В действительности же вот как происходило все дело: все арестованные
позже, как Грибоедов и я (при втором арестовании меня), когда крепость была
уже битком набита, помещались предварительно в здании Главного штаба, в
котором во время нашего там пребывания с Грибоедовым перебывали, таким
образом: генерал Кальм, граф Мошинский, Сенявин (гвардейский полковник, сын
адмирала), братья Раевские, князь Баратаев (симбирский губернский
предводитель дворянства), полковник Любимов (командир Тарутинского полка),
князь Шаховской (сосланный потом на поселение в Сибирь и там помешавшийся) и
др. {7}. Затем, смотря по тому, что окажется но исследованию, подтверждались
или нет показания, по которым были арестованы привозимые в Главный штаб, их
или переводили в крепость, или выпускали на свободу, а в случае наложения
дисциплинарного наказания (перевода из гвардии в армию, посылки на Кавказ,
временного заключения в какой-либо крепости и т. п.) отправляли туда, куда
было назначено.
Для содержавшихся в Главном штабе отведено было помещение в комнатах,
предназначенных для тогдашнего начальника штаба первой действующей армии
Толя, на случай приезда его в Петербург, что бывало часто. Сначала наше
помещение состояло из одной только длинной комнаты, вроде залы (служившей,
конечно, Толю приемной), и небольшой прихожей (в которой стоял часовой); но
когда число арестованных умножилось, то к зале прибавили еще очень небольшую
комнатку, служившую, судя по мебели, и кабинетом, и спальнею Толя, и в
ней-то поместили и меня, и Грибоедова, а иным (как, например, Кальму,
Мошинскому и др.) дали потом совсем отдельное помещение.
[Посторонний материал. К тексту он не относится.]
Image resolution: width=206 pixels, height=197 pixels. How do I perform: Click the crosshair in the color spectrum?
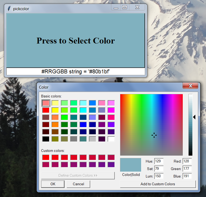coord(154,135)
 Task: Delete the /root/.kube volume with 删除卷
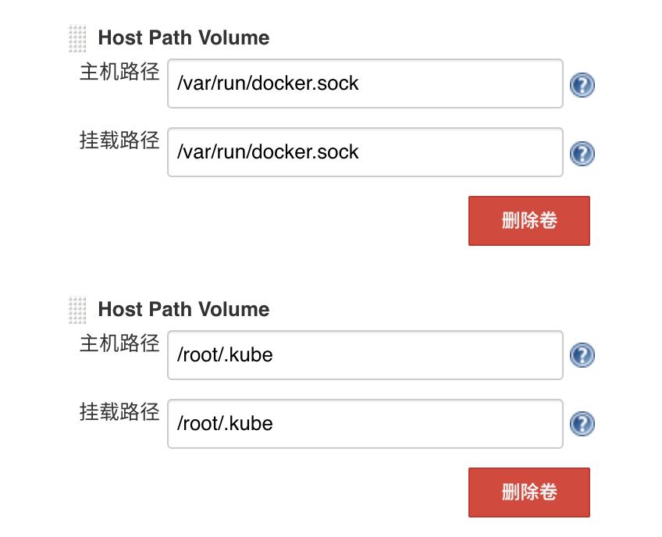coord(529,493)
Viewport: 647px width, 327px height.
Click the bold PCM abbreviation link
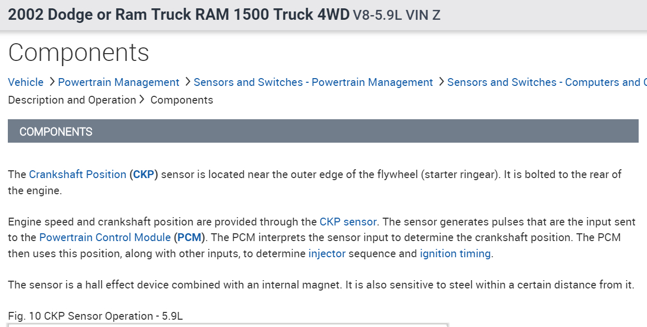pos(189,237)
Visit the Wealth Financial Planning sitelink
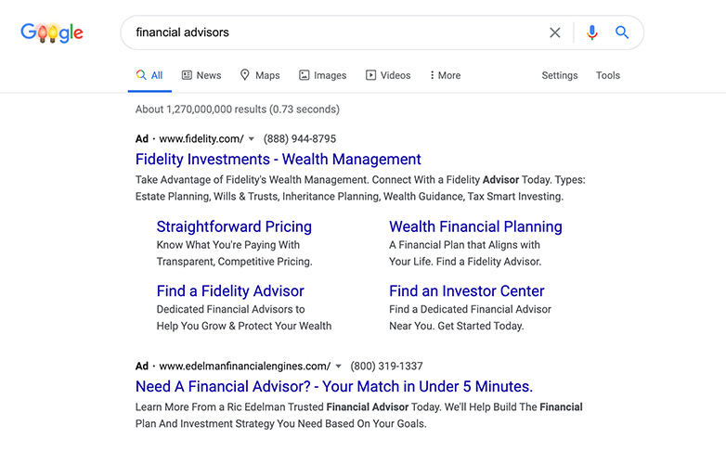This screenshot has width=726, height=451. click(x=475, y=226)
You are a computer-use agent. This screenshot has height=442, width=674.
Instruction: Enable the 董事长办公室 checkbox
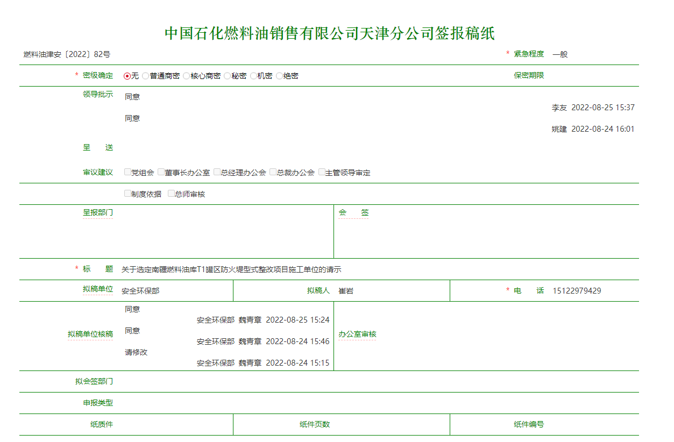(x=161, y=172)
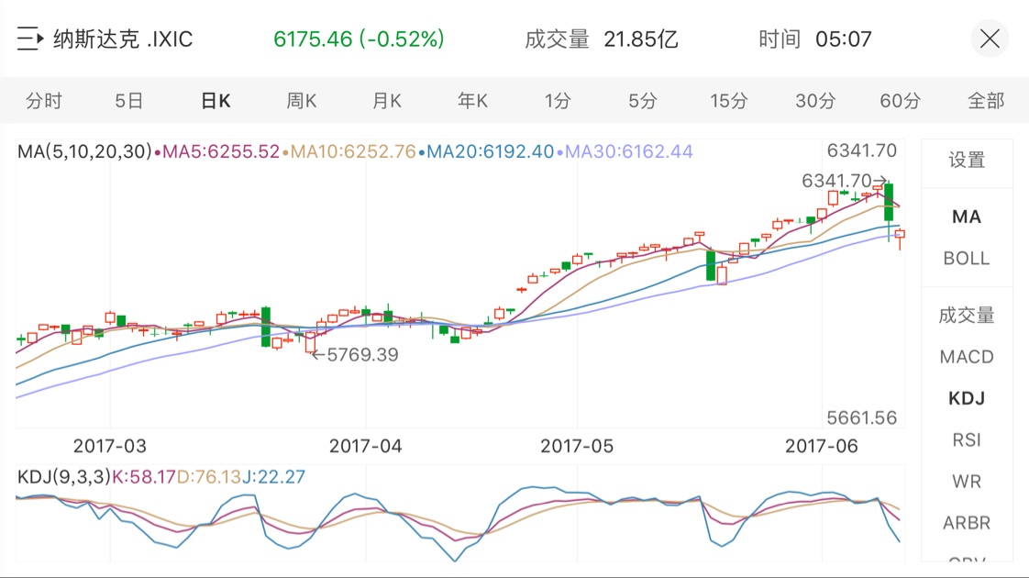Pick the ARBR indicator
The width and height of the screenshot is (1029, 578).
tap(967, 524)
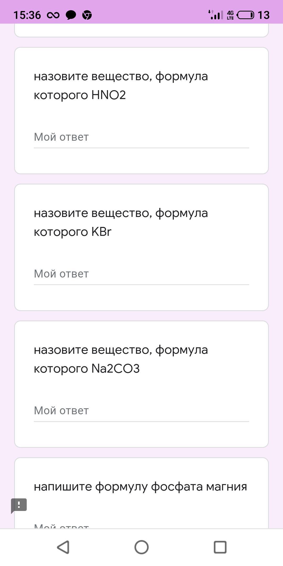The image size is (283, 566).
Task: Tap the 15:36 clock in status bar
Action: [x=27, y=15]
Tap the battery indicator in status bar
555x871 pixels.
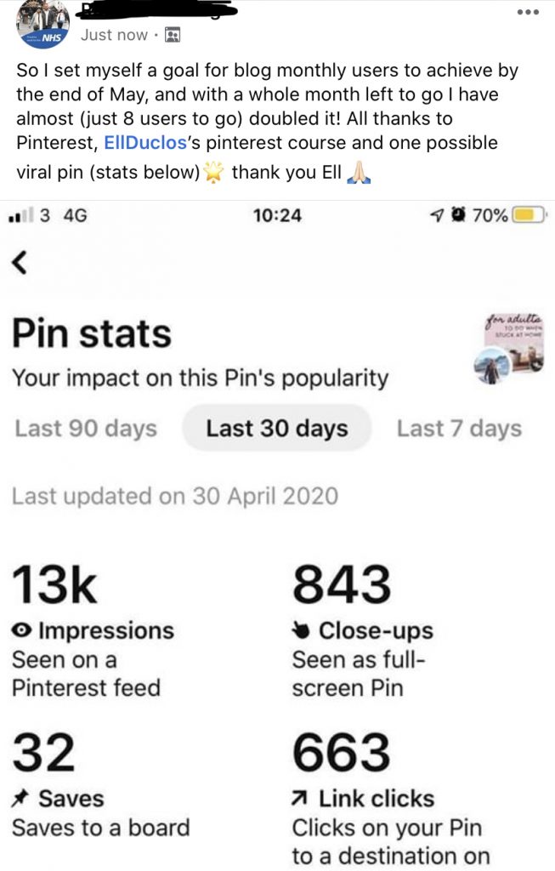pyautogui.click(x=530, y=215)
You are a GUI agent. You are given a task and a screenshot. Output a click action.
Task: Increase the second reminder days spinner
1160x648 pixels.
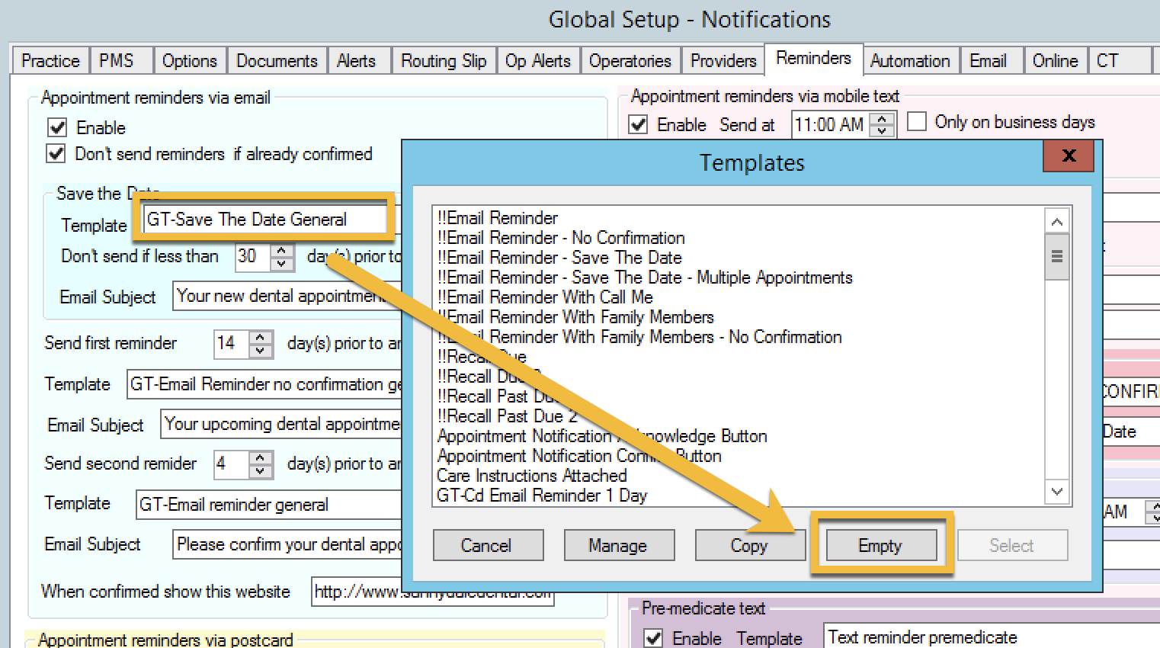pos(261,457)
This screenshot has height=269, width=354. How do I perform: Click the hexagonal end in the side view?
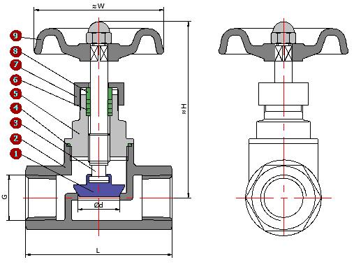[283, 198]
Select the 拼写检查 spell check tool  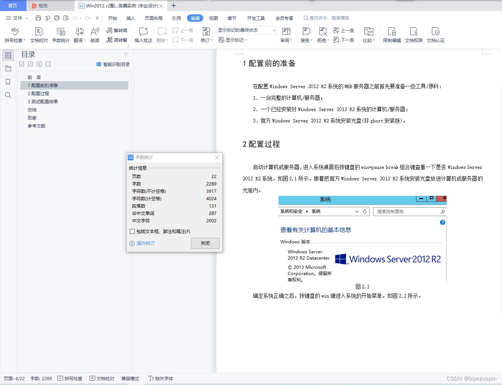coord(14,35)
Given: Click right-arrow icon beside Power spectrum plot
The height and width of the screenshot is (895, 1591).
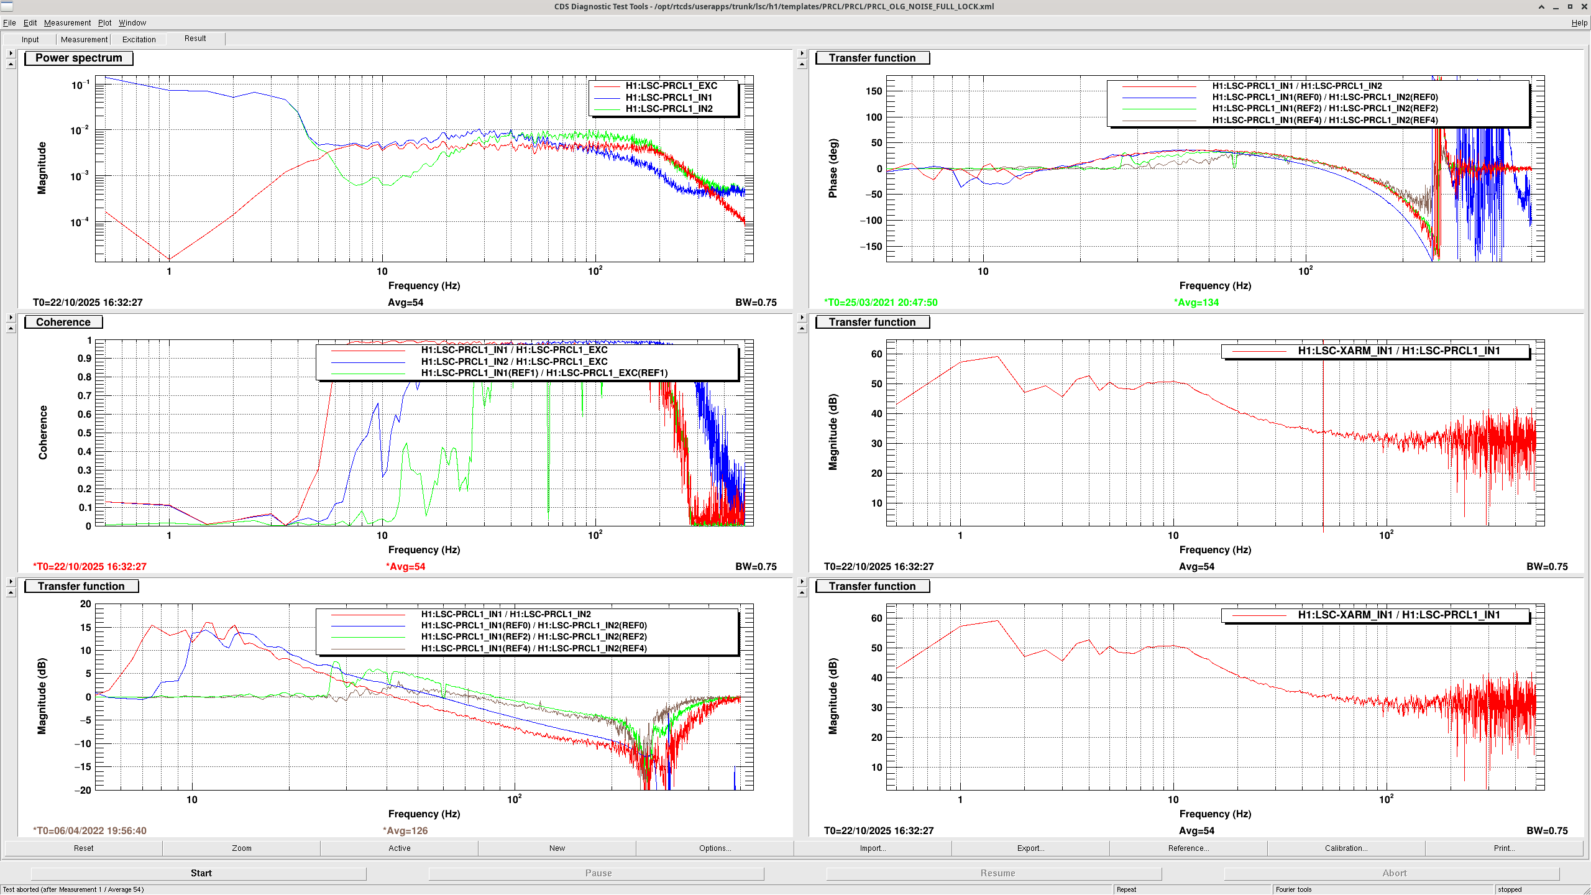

Надзор за нами был действительно поручен тому лицу, как показано в
разбираемом жизнеописании Грибоедова, т. е. армейскому офицеру Ж<уковском>у,
но совершенно ошибочно мнение, будто бы источником деланных им послаблений
Грибоедову (прибавим: и всем другим в той же мере) было уважение к
произведению Грибоедова. Напротив, вначале наш надзиратель очень стеснял
всех без различия, и Грибоедова в том числе, и, вероятно, к этому-то времени
и относится показание, что Грибоедов ссорился с надсмотрщиком. Перемене же в
отношениях надзирателя к нам мы обязаны исключительно полковнику Любимову.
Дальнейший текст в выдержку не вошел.